:: HOW TO COMPLETE THIS TASK ::
Repeat the entries that follow verbatim, without any of their pictures.

━━━ INFORMATION SHOWN

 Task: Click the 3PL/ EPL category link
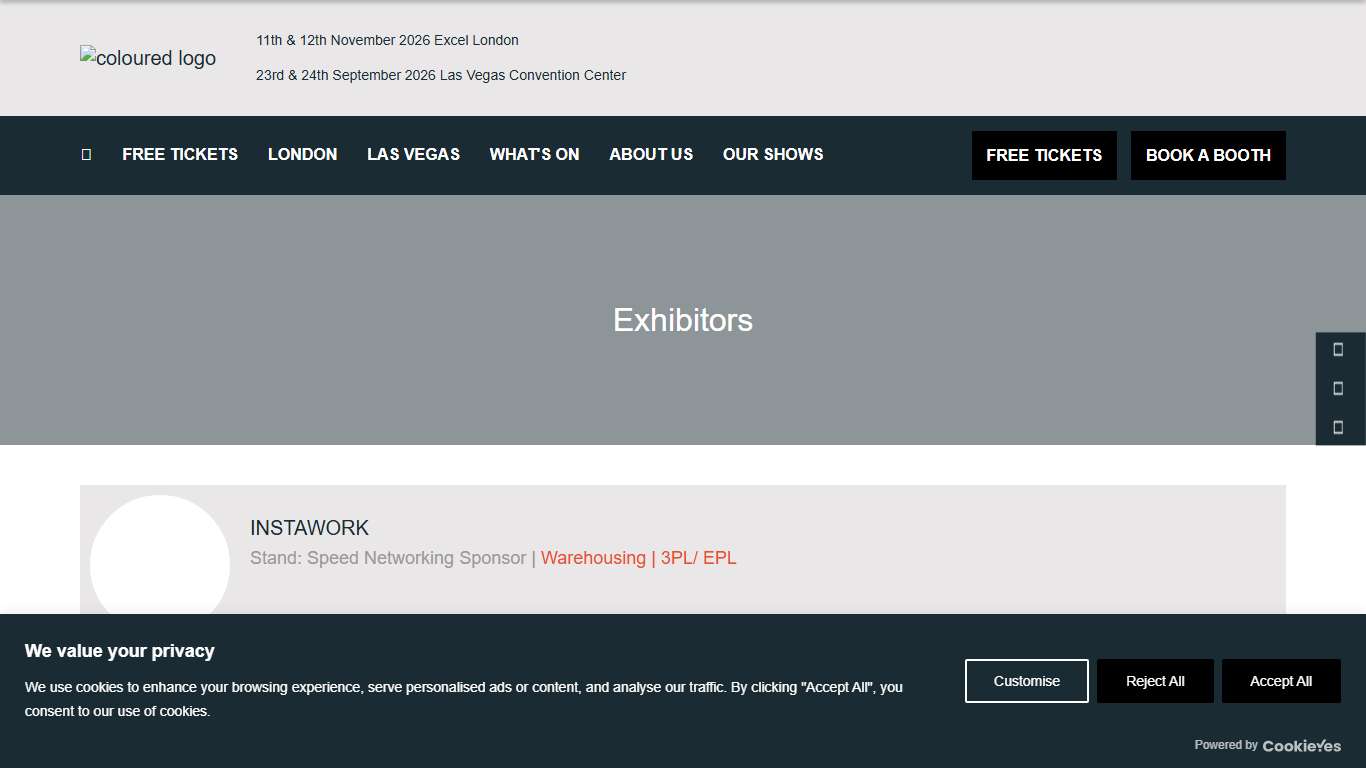tap(697, 557)
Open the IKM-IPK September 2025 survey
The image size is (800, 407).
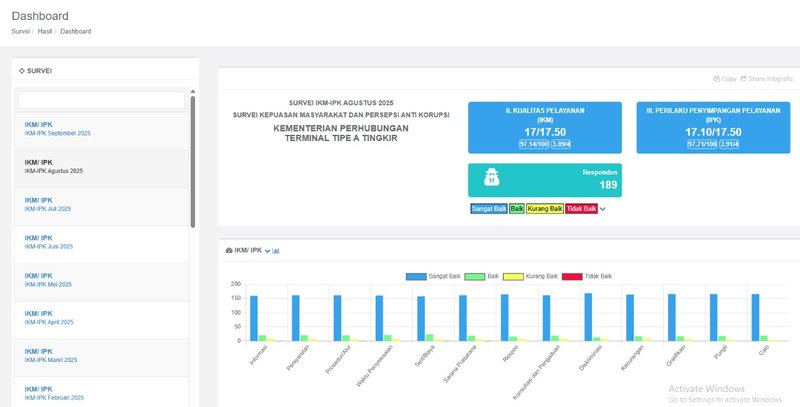58,133
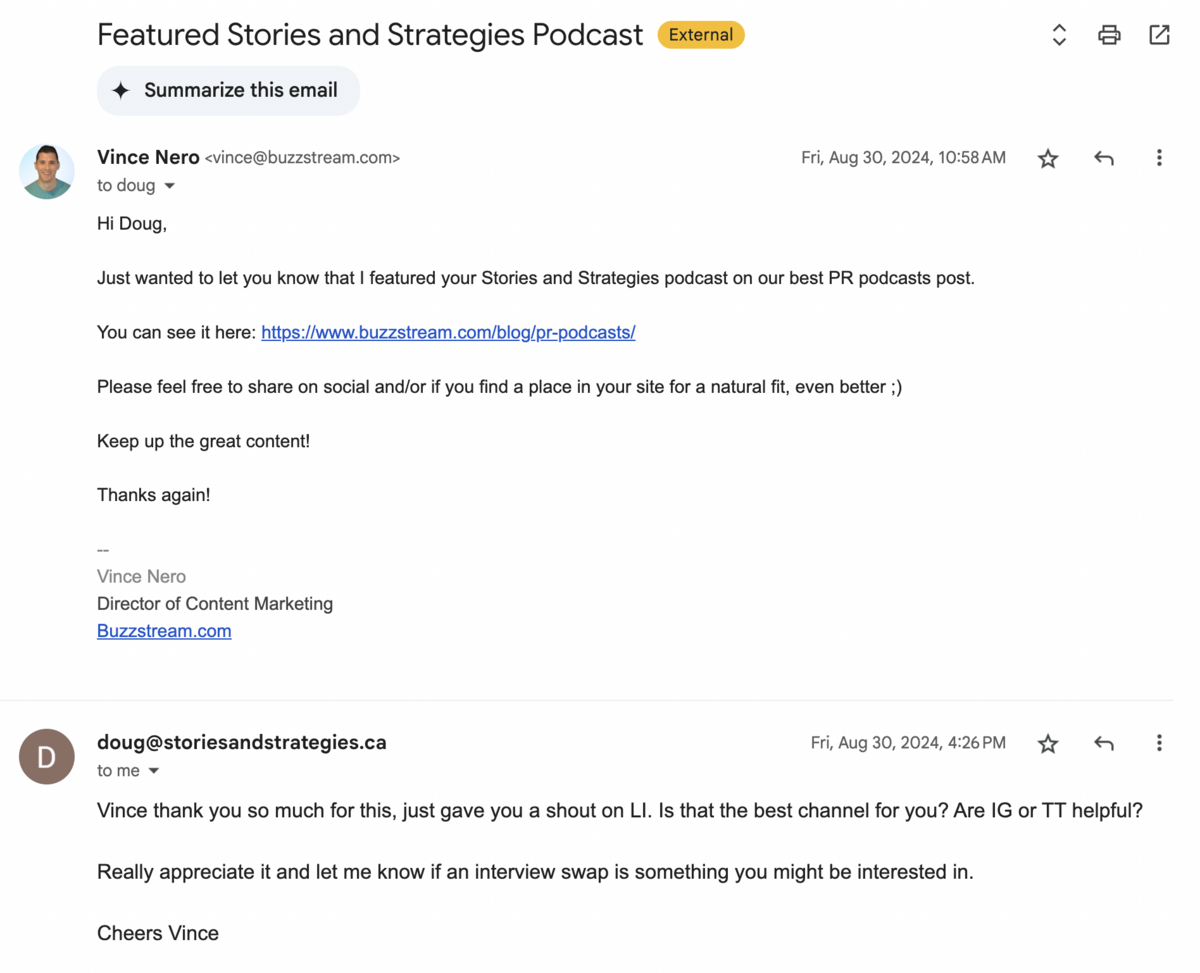Click Doug's avatar initial circle
Image resolution: width=1200 pixels, height=973 pixels.
[x=46, y=756]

━━━━━━

:: REPLY ::
 Task: Click the 3PL/ EPL category link
tap(697, 557)
Open the IKM-IPK September 2025 survey
The image size is (800, 407).
58,133
Click Doug's avatar initial circle
Image resolution: width=1200 pixels, height=973 pixels.
[x=46, y=756]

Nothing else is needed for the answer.